I wouldn’t have made the cutoff without them. I love my family for the support. And the alcohol.
The writing/submitting experience alone taught me so much! Some of the things I’d learned:
I really need to cultivate more discipline when it comes to writing my own work. When I work on projects for other people, I find it easy to work on a schedule. But for some reason, I can’t do that with my own work (I’d rather sleep or read other people’s books. LOL). I should’ve up come up with a stricter schedule.
I need to find ways to get past the idea of failure. I have days—weeks even!—when I just get overwhelmed by setbacks. I start thinking I shouldn’t bother doing this because I’ll just let people down with my crappy work, and end up clinging to a bed or couch unable to touch my manuscript for at least two days. I should’ve pushed harder.
I should have just let that side character go wild. I could’ve just taken out those sequences and put them in another story. That way, Teo wouldn’t have tried with all his might to take over the piece. Because apparently, my characters fight me when I try to make plans for them.
It’ll be difficult to translate this into action, because I’d already established habits I find hard to break. But I’ll definitely keep trying.
At this point, I’d like to thank not just my supportive family but also everyone in the Summer Feels group and my long-time friends. The Summer Feels gang didn’t just encourage each other, they also shared their progress and some tips to motivate the participants. My long-time friends cheered me on, reminding me that even if I didn’t believe I was any good, they certainly thought I had potential. They even shared my Summer Feels promotions (K, I’m especially grateful for your mad sharing skills).

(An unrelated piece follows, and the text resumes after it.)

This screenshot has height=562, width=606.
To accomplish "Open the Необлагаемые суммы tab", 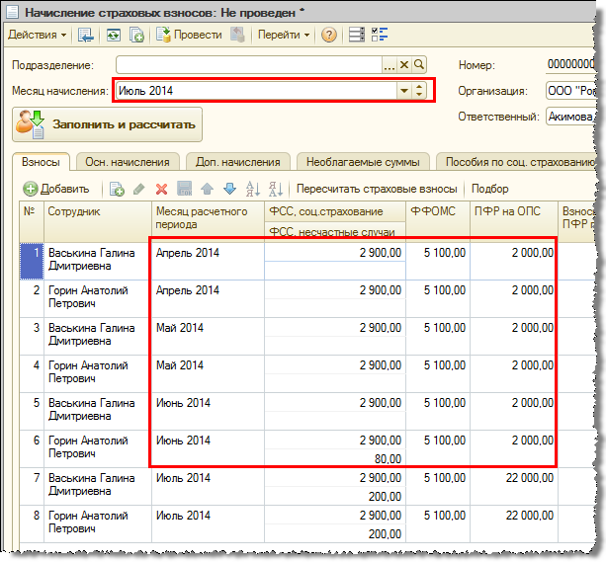I will click(x=363, y=162).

I know I have a long way to go. I need to work harder on my romance/kilig writing (I’m a little rusty when it comes to that), and I definitely need to have a more efficient process! This experience taught me I was capable of surviving it. I’m super grateful for that, and I hope you guys keep reading.
Now on to the next projects (which include a prequel to “At the Bermuda Triangle”, a collection of my poetry, and more stories from the Bermudaverse)!